Activists will hold rallies outside the Los Angeles offices of three congressional Democrats Monday, demanding that negotiators discussing the fiscal cliff avoid cuts to Social Security, Medicare and Medicaid or higher taxes on the middle class.
The recently formed volunteer organization Grassroots SoCal will hold what it calls an "My2K" rally at the Hancock Park office of Rep. Karen Bass, D-Los Angeles, sharing stories of how their lives will be affected if the Bush-era tax cuts for the middle class are not extended past their Dec. 31 expiration date, organizers said.
Failure to continue the tax cuts would mean an average $2,000 tax increase per family, according to organizers. The Senate, where Democrats hold sway, in July approved an extension of the cuts for individual taxpayers making under $200,000, heads of households making less than $225,000 and married couples making less than $250,000, but the GOP-dominated House has not taken action.

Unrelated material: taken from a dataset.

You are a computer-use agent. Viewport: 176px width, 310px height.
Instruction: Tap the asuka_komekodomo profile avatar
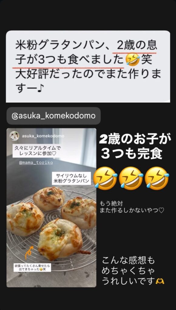click(14, 136)
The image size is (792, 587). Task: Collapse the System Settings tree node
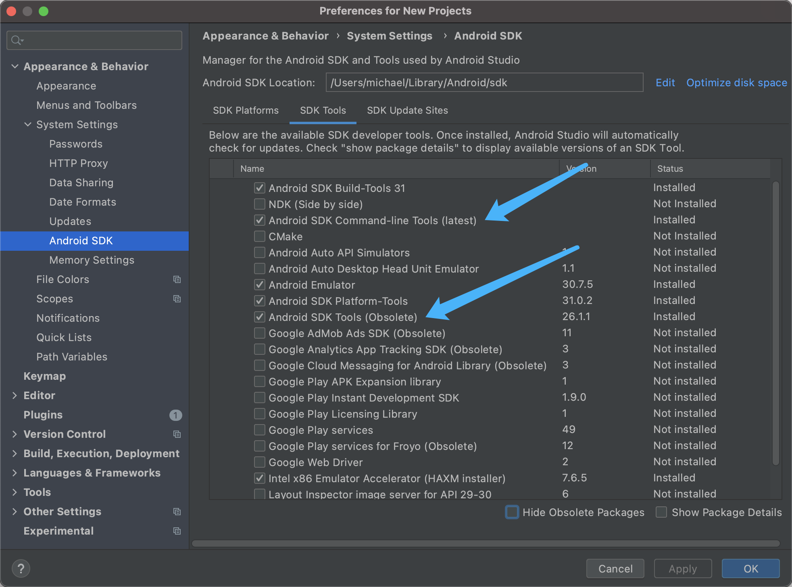(x=28, y=125)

Grassroots SoCal was born out of a meeting a week ago between former volunteers for Organizing for America, a community organizing project of the Democratic National Committee, and the White House Office of Public Engagement, according to the group's Angelina Burnett.
Bass plans to discuss the ongoing fiscal cliff negotiations with constituents Monday. Activists plan to hold a rally outside the downtown office of Sen. Barbara Boxer, D-Calif., calling for her to protect Medicare, Medicaid and other vital services from cuts, according to Jacob Hay of Good Jobs LA, the coalition of labor, community, religious and immigrants' rights organizations that organized the rally.
The California Nurses Association plans candlelight vigils outside the offices of 10 members of California's House delegation, including the office of Rep. Henry Waxman, D-Beverly Hills, near the Beverly Center. The group opposes cuts to Social Security, Medicare and Medicaid.
If Congress and President Barack Obama do not reach agreement by Dec. 31, spending cuts and tax increases would go into effect, which the Congressional Budget Office has forecast would probably lead to a recession next year.
Federal Reserve Chairman Ben Bernanke told the House Financial Services Committee in late February that "a massive fiscal cliff of large spending cuts and tax increases" would take place on Jan. 1 if an agreement is not reached.